Kraków. Szalona podróż Kandyda przez świat
Michał Znaniecki, wybitny reżyser operowy, wraca na scenę Opery Krakowskiej. I to ze spektaklem, który nigdy nie był wystawiany pod Wawelem. Premiera "Kandyda" Leonarda Bernsteina, połączona z inauguracją 23. Letniego Festiwalu Opery Krakowskiej, w przyszły piątek, 7 czerwca.
To pierwsze dzieło Leonarda Bernsteina na deskach Opery Krakowskiej. Amerykański kompozytor, pianista, dyrygent i popularyzator muzyki był nazywany królem Broadwayu. W 1956 roku sięgnął po satyryczną powiastkę filozoficzną Woltera. Na scenie postanowił odpowiedzieć na zadane w niej pytanie: czy żyjemy w najlepszym z możliwych światów. Premiera "Kandyda" w nowojorskim Martin Beck Theatre nie spotkała się z entuzjastycznym przyjęciem. Artysta zmieniał więc koncepcje, próbował doprowadzić operetkę do perfekcji. Na swój czas spektakl czekał ponad dwie dekady- ostateczną wersję kompozytor zaprezentował w 1988 roku w Royal Theatre Glasgow.
DYSKUSJA 0 WSPÓŁCZESNYM ŚWIECIE
Tej właśnie, szkockiej odsłonie "Kandyda" bliżej przyjrzy się Michał Znaniecki, wybitny polski reżyser teatralny i operowy. Artysta wyreżyseruje tytuł po raz czwarty w swojej karierze, ale po raz drugi w Polsce. - Świat Bernsteina i Woltera to kipiący życiem pastisz, który łączy wielką literaturę Oświecenia z operą, musicalem i operetką - mówi reżyser.
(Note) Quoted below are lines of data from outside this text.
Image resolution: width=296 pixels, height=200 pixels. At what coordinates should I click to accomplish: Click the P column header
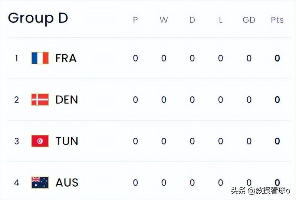(135, 20)
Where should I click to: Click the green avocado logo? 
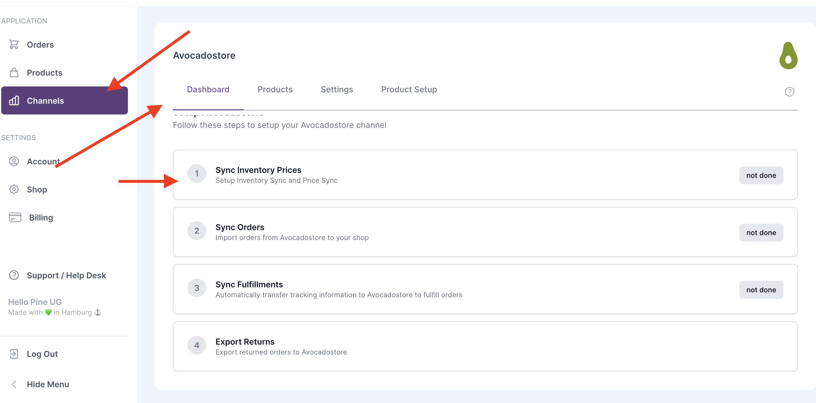coord(788,55)

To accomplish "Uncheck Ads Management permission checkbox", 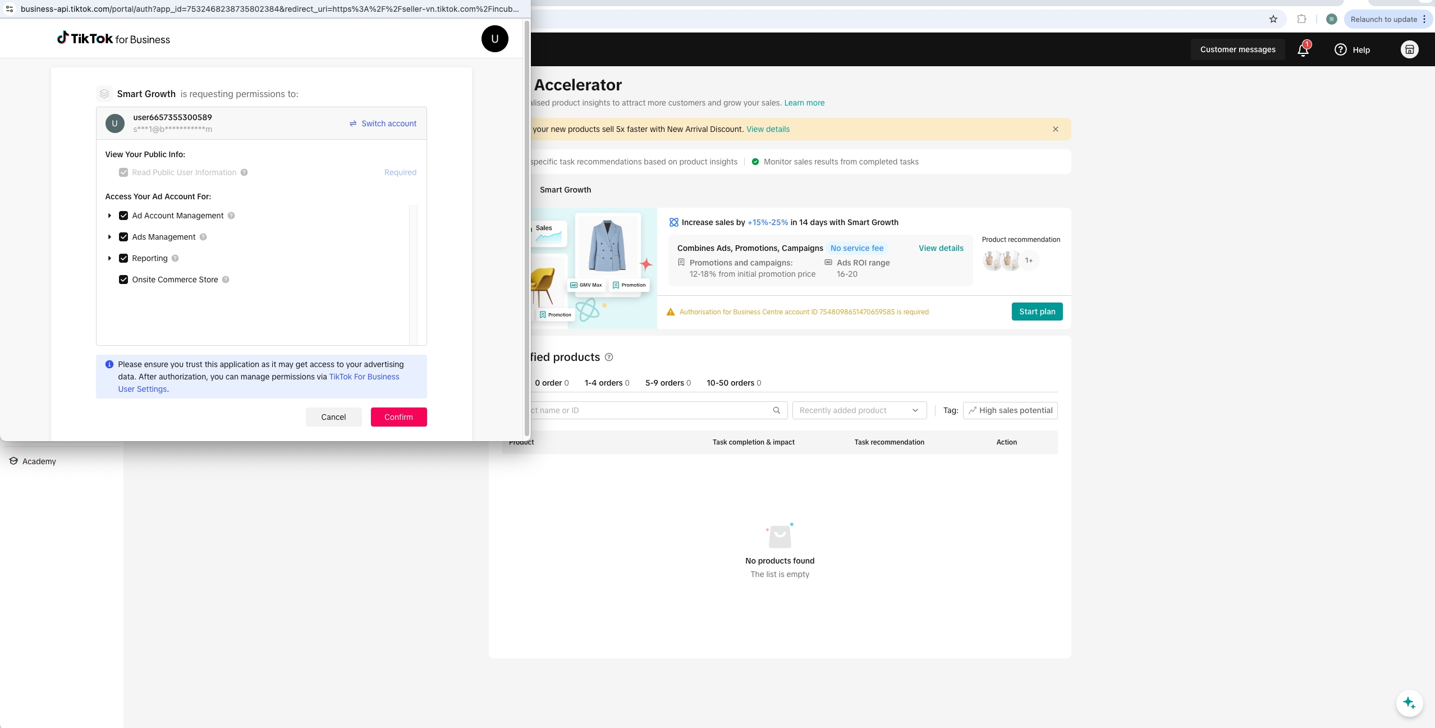I will pyautogui.click(x=123, y=237).
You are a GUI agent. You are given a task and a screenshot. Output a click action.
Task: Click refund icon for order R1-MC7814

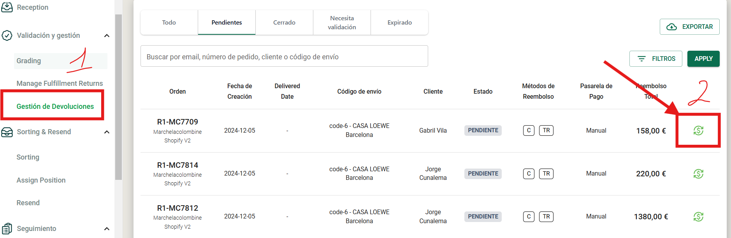click(698, 174)
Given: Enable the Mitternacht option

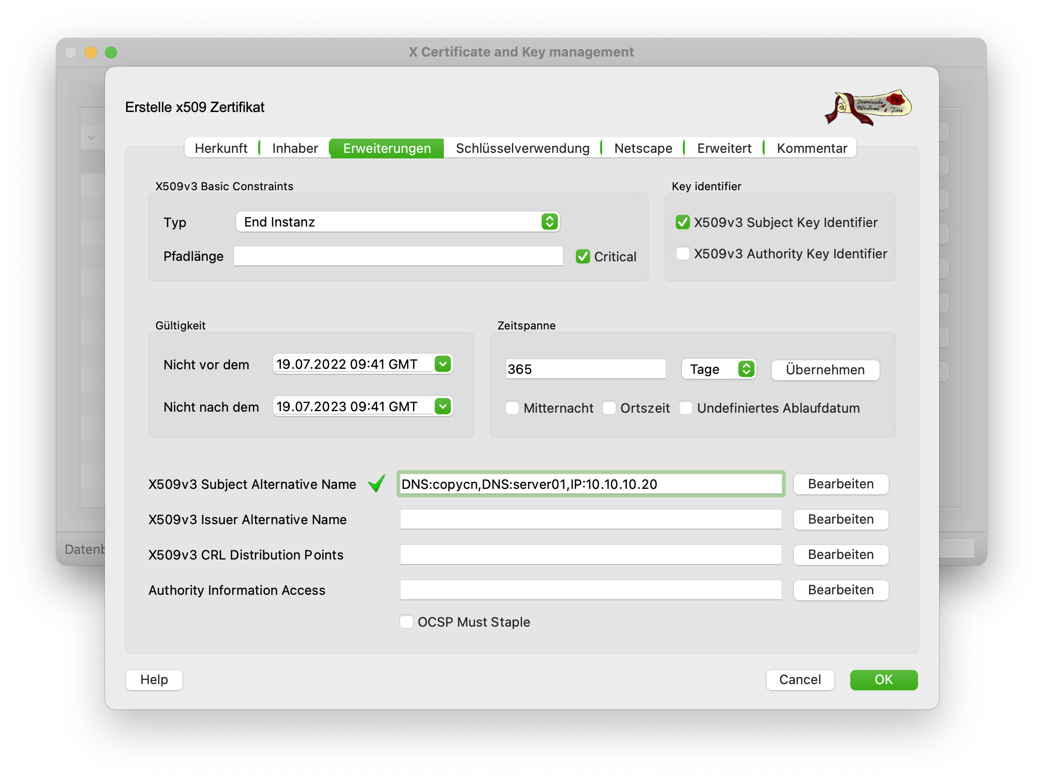Looking at the screenshot, I should coord(512,408).
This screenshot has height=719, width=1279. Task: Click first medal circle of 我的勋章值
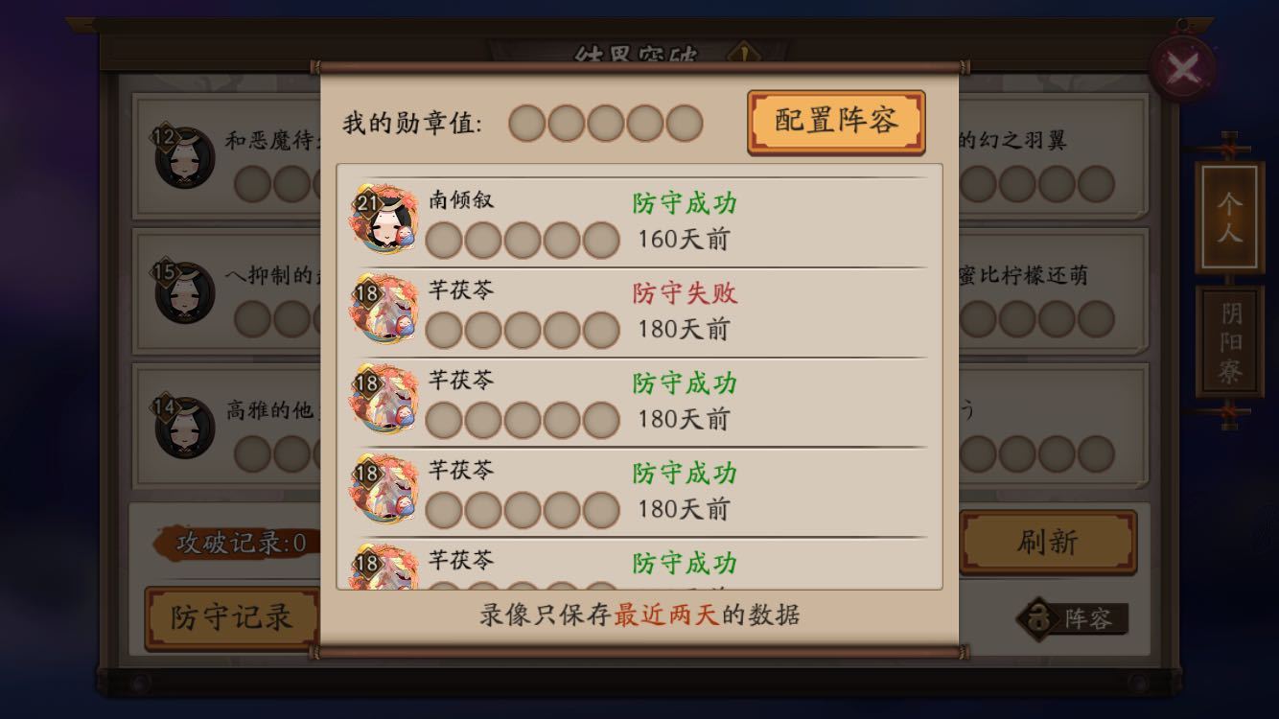(x=527, y=124)
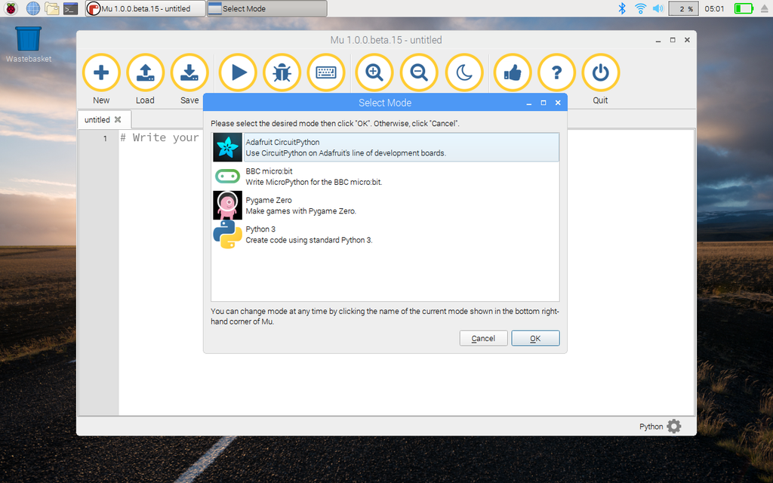
Task: Toggle the dark theme with the moon icon
Action: (465, 72)

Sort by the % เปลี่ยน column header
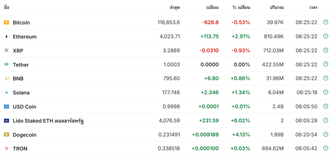tap(241, 8)
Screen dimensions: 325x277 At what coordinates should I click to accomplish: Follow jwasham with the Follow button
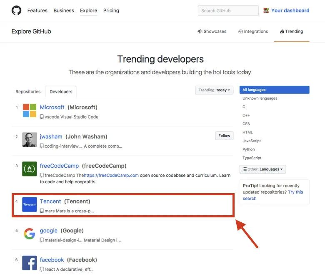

I podkreśla: - To wielka frajda wrócić do tego dzieła. Życie artysty jest procesem, zmienia się. Tak jak otaczający nas świat. Sztuka Bernsteina, tak współczesna w każdym czasie, musi być dostosowana do epoki. Powrót do "Kandyda" po dziesięciu latach to nowe miasto, nowa obsada, nowe podejście i nowe przedstawienie.
Czego zatem możemy się spodziewać? - Dyskusji na temat współczesnego świata. To będzie bardzo aktualny spektakl, który posiada wiele planów - od najprostszej komedii po wyżyny wysublimowanej analizy politycznej i społecznej naszego człowieczeństwa. Osią widowiska jest szalona podróż Kandyda po niemal całym świecie. Kandyd, przenosząc się z miejsca na miejsce, doświadcza serii katastrof, które sprawiają, że optymistyczne nauki jego opiekuna, doktora Panglossa, zostają brutalnie skonfrontowane z praktyką - zdradza reżyser.
ORYGINALNY ŚWIAT BERNSTEINA
Muzyką do operetki zajął się gość specjalny Opery Krakowskiej Sławomir Chrzanowski, dyrektor naczelny i artystyczny Filharmonii Zabrzańskiej. - Bernstein zawarł w partyturze wszystko, nie ma tu miejsca na niepewność czy eksperyment. Bernstein, jego soliści i wspaniała Filharmonia Nowojorska bawią się samym brzmieniem muzyki, tymczasem w Operze Krakowskiej naszym zadaniem jest wykreowanie na scenie oryginalnego świata - mówi kierownik muzyczny "Kandyda". Michałowi Znanieckiemu będzie też towarzyszył wybitny tancerz i choreograf, wielokrotny mistrz Polski breakdance Jarosław Staniek.
Do obsady dołączyła plejada gwiazd. W roli tytułowego Kandyda
zaprezentują się trzej tenorzy - Łukasz Gaj, Voytek Soko Sokolnicki i Jarosław Bielecki. Partię ukochanej bohatera, Kunegundy, zaśpiewają Joanna Moskowicz i Katarzyna Oleś-Blacha. W roli Old Lady wystąpią natomiast sama Małgorzata Walewska oraz Olga Maroszek.
ZBUDUJ SCENOGRAFIĘ DO"KANDYDA"
Premierze "Kandyda" towarzyszy akcja specjalna "Zbuduj z nami scenografię do Kandyda". - Każdy widz, który przyniesie do Opery książkę beletrystyczną, będzie mógł zakupić bilet w cenie 25 zł. Książki najpierw staną się elementem scenografii, a później trafią do wybranej krakowskiej instytucji społecznej - biblioteki, szpitala lub szkoły - objaśnia Ewa Bąkowska z Opery Krakowskiej.
-> Premiera "Kandyda" 7 czerwca o godz. 18.30 w Operze Krakowskiej (Lubicz 48).